**Records for the task:**
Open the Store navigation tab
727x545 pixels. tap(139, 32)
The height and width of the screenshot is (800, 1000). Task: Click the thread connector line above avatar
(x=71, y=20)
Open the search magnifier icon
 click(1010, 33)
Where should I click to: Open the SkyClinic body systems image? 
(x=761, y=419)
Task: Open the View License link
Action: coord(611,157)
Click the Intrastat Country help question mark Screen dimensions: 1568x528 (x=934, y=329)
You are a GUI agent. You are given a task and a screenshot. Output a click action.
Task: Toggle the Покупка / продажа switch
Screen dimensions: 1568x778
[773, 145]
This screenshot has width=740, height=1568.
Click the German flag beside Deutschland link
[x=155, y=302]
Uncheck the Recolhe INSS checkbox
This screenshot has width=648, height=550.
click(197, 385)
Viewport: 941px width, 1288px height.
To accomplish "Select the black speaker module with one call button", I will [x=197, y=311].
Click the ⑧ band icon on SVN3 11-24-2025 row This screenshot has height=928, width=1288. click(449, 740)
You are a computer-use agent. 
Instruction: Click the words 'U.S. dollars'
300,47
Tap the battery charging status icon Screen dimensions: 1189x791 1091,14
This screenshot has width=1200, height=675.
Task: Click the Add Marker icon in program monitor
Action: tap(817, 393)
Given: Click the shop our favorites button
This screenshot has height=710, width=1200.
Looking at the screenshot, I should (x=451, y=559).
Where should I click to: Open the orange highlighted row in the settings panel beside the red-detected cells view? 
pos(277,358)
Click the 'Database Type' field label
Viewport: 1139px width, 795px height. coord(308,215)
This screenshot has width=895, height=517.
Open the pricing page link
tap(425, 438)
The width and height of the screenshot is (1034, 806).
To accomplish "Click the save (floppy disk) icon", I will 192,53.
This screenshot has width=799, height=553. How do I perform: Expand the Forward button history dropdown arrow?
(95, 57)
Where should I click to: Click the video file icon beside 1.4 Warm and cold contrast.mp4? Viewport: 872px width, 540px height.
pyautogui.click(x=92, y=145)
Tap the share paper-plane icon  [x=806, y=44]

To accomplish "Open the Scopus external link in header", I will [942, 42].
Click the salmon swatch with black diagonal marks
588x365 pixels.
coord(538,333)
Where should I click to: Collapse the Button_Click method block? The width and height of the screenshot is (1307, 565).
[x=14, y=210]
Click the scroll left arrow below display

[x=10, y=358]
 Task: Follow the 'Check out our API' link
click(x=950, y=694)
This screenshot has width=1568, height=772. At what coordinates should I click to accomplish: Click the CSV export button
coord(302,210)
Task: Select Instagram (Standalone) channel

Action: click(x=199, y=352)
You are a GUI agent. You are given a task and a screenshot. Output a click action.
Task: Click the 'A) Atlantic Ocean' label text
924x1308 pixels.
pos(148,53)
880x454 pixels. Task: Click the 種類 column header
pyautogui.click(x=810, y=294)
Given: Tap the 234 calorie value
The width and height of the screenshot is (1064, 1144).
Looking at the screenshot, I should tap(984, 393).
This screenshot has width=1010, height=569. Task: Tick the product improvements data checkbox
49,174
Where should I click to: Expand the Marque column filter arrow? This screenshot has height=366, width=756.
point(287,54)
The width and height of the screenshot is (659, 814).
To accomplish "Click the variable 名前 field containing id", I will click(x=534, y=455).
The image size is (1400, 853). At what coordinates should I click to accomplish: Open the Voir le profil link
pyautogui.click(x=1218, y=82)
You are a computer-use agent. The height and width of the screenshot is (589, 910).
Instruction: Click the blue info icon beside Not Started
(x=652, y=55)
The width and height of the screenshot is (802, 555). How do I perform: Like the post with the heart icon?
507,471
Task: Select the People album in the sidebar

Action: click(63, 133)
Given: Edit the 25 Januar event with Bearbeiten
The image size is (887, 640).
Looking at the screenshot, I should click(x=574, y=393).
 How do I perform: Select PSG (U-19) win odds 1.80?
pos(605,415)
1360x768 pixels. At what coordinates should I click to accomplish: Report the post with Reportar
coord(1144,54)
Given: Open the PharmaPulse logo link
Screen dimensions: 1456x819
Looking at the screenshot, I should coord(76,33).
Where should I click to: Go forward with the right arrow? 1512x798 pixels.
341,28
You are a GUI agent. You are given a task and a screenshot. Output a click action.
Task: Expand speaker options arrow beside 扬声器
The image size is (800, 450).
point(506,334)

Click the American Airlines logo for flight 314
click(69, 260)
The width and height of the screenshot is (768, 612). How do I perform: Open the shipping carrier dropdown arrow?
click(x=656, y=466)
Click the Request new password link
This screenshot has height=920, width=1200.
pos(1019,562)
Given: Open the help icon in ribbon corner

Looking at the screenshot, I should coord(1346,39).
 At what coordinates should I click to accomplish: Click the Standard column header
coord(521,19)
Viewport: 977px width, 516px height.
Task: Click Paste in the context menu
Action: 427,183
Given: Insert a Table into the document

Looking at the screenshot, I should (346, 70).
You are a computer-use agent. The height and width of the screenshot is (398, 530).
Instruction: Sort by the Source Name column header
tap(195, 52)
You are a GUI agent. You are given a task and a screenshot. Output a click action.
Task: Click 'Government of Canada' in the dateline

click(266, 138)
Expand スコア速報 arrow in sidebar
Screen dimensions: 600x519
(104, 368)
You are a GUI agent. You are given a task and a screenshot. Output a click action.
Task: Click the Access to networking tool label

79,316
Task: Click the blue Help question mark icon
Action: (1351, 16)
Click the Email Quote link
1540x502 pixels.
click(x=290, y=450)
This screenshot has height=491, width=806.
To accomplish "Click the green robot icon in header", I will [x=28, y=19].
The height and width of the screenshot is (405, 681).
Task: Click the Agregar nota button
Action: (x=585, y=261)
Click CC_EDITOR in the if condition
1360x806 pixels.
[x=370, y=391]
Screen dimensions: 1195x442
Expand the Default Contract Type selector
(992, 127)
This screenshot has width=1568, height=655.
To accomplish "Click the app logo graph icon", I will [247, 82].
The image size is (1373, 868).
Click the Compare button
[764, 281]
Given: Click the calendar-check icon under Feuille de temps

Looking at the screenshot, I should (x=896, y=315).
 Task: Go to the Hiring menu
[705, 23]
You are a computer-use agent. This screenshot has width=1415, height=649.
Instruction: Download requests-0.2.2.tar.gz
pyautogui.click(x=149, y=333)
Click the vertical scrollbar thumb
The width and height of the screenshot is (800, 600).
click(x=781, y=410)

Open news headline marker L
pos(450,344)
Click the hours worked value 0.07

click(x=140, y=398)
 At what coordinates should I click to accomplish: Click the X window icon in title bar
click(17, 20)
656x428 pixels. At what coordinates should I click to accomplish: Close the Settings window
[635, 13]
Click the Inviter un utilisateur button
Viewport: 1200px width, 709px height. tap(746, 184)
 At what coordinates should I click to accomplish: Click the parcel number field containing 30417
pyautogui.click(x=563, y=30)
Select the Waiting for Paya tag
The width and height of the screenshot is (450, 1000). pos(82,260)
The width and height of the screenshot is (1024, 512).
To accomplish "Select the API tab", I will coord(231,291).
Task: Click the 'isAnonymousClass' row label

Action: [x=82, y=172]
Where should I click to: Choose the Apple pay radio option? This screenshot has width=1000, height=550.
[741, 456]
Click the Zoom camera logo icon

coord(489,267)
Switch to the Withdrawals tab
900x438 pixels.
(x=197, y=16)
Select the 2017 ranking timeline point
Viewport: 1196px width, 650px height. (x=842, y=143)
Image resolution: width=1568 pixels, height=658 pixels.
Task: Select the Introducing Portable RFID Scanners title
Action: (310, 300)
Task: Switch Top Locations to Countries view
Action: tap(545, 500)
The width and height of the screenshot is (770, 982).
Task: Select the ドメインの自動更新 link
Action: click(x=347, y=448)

**Instructions to follow:**
Check each line of the material for the word "speaker". Copy the ones that have it.

**Task response:**
To accomplish "Select the black speaker module with one call button", I will [x=197, y=311].
Task: Expand speaker options arrow beside 扬声器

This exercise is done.